**Reading passage:**
++++++++
With this translation of the 1929 novel Rainbow(Hong), one of China's most influential works of fiction is at last available in English.

Rainbow chronicles the political and social disruptions in China during the early years of the twentieth century. Inspired by the iconoclasm of the "May Fourth Movement," the heroine, Mei, embarks on a journey that takes her from the limitations of the traditional family to a discovery of the new, "modern" values of individualism, sexual equality, and political responsibility. The novel moves with Mei from the conservative world of China's interior provinces down the Yangtze River to Shanghai, where she discovers the turbulent political environment of China's most modern city.

Mao Dun writes with the conviction of one who has lived through the events he is describing. Rainbow provides a moving introduction to the contradictions inherent in the simultaneous quest for personal freedom and national strengthening. Vividly evocative of the period in which it was written, it is equally relevant to the China of today.
++++++++
**Collected data:**
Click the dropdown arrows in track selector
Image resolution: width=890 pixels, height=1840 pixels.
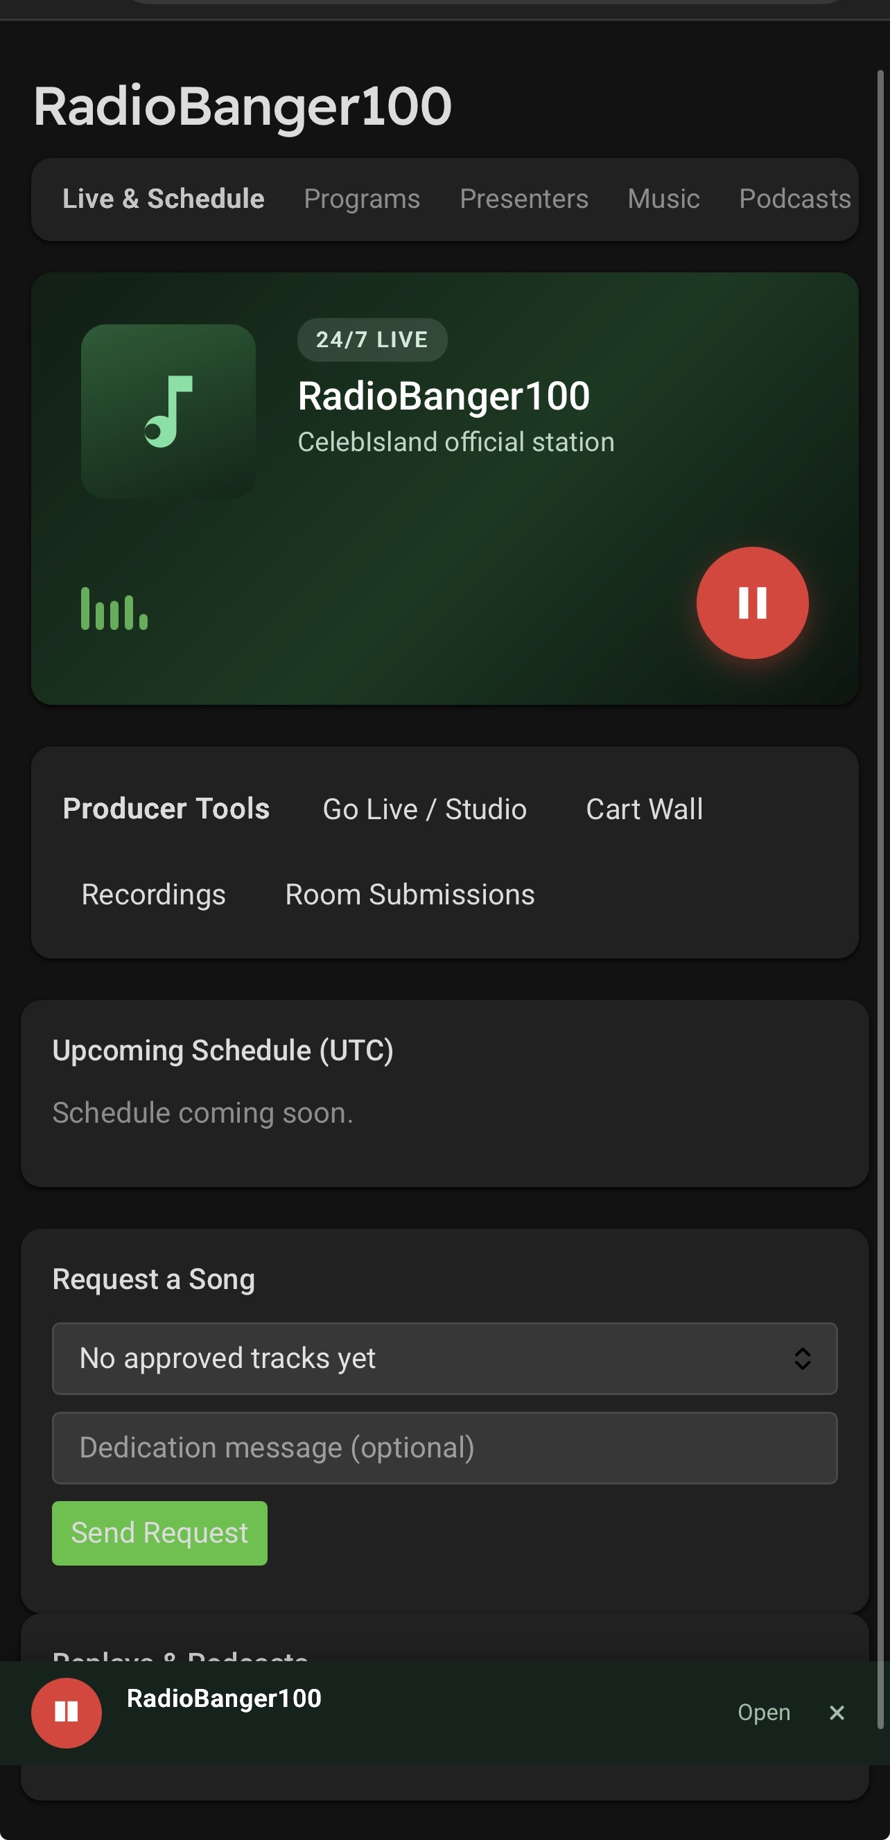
++++++++
**Tasks:**
[A] Using the passage about the novel Rainbow, say whether each statement agrees with it, and back each yes or no with the deciding words quoted from the passage: (i) The novel first appeared in 1929. (ii) Mei travels up the Yangtze from Shanghai to the interior provinces. (iii) The heroine of the novel is named Mei.
[B] According to the passage about the novel Rainbow, what inspired Mei to set out on her journey?
[C] Write a continuation of the passage about the novel Rainbow, beginning after its last sentence.
The data stands apart from the passage about the novel Rainbow.

**Answers:**
[A]
(i) Yes: "the 1929 novel Rainbow(Hong)"
(ii) No: "down the Yangtze River to Shanghai"
(iii) Yes: "the heroine, Mei"

[B] The iconoclasm of the "May Fourth Movement."

[C]
Shen Yanbing (1896-1981), better known by the pen name Mao Dun, was a member of the generation that created a truly vernacular Chinese literature in the early twentieth century. After the founding of the People's Republic of China in 1949, he was named Minister of Culture. Madeleine Zelin is Professor of Chinese History and East Asian Languages and Cultures at Columbia University. She is the author of The Magistrate's Tael (California, 1984).